Prince Albert (April 3, 2011) – The Health Sciences Association of Saskatchewan, the union which represents more than three-thousand specialized health care professionals, will launch television advertisements across the province this week questioning the provincial government’s double standard with respect to health care negotiations, President Cathy Dickson announced.
“The provincial government is our main target, because it has allowed health care employers to chronically under-staff our professions, and has encouraged employers to stand by an unacceptable contract offer that will see Saskatchewan continue to trail our main competitors for the recruitment and retention of health care professionals. It is time to speak out about the government’s harmful double standard approach to health care,” Dickson said.

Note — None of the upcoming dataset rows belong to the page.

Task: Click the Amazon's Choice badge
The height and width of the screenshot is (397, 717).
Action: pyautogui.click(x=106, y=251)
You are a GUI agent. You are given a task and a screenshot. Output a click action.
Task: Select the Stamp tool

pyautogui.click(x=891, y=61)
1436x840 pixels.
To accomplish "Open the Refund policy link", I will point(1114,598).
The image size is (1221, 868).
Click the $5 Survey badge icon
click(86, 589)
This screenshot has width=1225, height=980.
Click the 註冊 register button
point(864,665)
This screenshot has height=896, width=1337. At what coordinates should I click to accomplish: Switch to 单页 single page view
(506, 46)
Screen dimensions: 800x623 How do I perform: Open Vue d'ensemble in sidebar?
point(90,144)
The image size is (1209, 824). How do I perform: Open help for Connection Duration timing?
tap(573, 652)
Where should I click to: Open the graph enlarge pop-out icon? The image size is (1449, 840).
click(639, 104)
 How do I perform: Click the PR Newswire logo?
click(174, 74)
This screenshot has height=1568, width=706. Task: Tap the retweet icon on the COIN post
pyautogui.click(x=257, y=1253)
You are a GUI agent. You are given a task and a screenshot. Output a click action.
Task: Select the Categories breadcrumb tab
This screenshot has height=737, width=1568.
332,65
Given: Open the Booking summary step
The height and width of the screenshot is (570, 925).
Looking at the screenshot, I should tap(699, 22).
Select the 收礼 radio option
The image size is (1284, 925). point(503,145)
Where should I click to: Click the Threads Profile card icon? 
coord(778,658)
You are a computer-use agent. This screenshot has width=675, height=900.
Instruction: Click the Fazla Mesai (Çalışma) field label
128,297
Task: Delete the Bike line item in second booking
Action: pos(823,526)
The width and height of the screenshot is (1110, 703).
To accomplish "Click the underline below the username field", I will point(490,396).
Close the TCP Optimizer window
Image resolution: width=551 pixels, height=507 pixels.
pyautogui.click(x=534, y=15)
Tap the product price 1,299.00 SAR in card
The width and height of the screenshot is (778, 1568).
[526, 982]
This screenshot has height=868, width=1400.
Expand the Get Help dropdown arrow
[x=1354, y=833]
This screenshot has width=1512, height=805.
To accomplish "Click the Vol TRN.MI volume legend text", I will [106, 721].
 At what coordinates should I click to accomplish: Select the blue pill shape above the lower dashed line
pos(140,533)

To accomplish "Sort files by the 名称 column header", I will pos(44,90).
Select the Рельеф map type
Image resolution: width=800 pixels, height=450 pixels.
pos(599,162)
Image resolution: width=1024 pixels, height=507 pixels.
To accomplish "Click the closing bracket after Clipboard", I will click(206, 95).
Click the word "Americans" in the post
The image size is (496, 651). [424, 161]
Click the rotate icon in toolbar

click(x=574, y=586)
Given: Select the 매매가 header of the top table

“The ads focus on three groups: EMS workers, Respiratory Therapists and Occupational Therapists, and compares how the government has allowed under-staffing and non-competitive wages for these professionals, while approving huge wage increases and generous benefits for health care managers like Health Region CEOs,” Dickson said.
“The government’s own Emergency Medical Services Review in 2009, showed that seven times a day in Rural Saskatchewan and ten times a day in our cities; ambulances fail to reach patients within the national standard for safe response times (less than 30 minutes in rural areas and less than 9 minutes in urban areas). In spite of these frightening facts, the government has done nothing to increase the number of EMS workers or to improve our ability to recruit them from elsewhere. In fact, Saskatchewan’s EMS workers are the lowest paid in Western Canada, and under the government’s current offer they would continue to be the lowest paid in Western Canada! How will that improve services for Saskatchewan families or the recruitment and retention of these emergency workers?” Dickson asked.
“Occupational Therapists provide critical health services to everyone from autistic children to stroke and accident victims. The Canadian Institute for Health Information (CIHI) confirms that Saskatchewan has 25 Occupational Therapists per 100,000 people, the lowest rate in Canada. The government has done nothing to increase the number of Occupational Therapists, whose pay in this province is below the Western Canadian average,” Dickson noted.
“Respiratory Therapists help critically ill patients breathe when they can’t on their own. CIHI confirms that Saskatchewan has only 12 Respiratory Therapists per 100,000 population, the lowest rate in Canada. The government has done nothing to properly staff these critical professionals, and their wages in Saskatchewan are below the Western Canadian average,” Dickson said.
“While these and other professionals who directly serve Saskatchewan families have been under-staffed and refused competitive wages and benefits, the government recently approved wage increases of up to 37% for 25-hundred health care managers including more than $414,000 a year in salary and cash bonuses for Health Region CEOs. What a double standard! It’s not a question of money, it has become a question of the government’s priorities,” Dickson concluded.
Health Sciences represents more than three-thousand specialized health care professionals from more than thirty health care professions. Members include: Emergency care workers like Paramedics; Acute care workers like Hospital Pharmacists, Perfusionists, and Respiratory Therapists; Rehab professionals like Physical Therapists and Speech Language Pathologists; and Community-based professionals like Public Health Inspectors, Psychologists and Social Workers.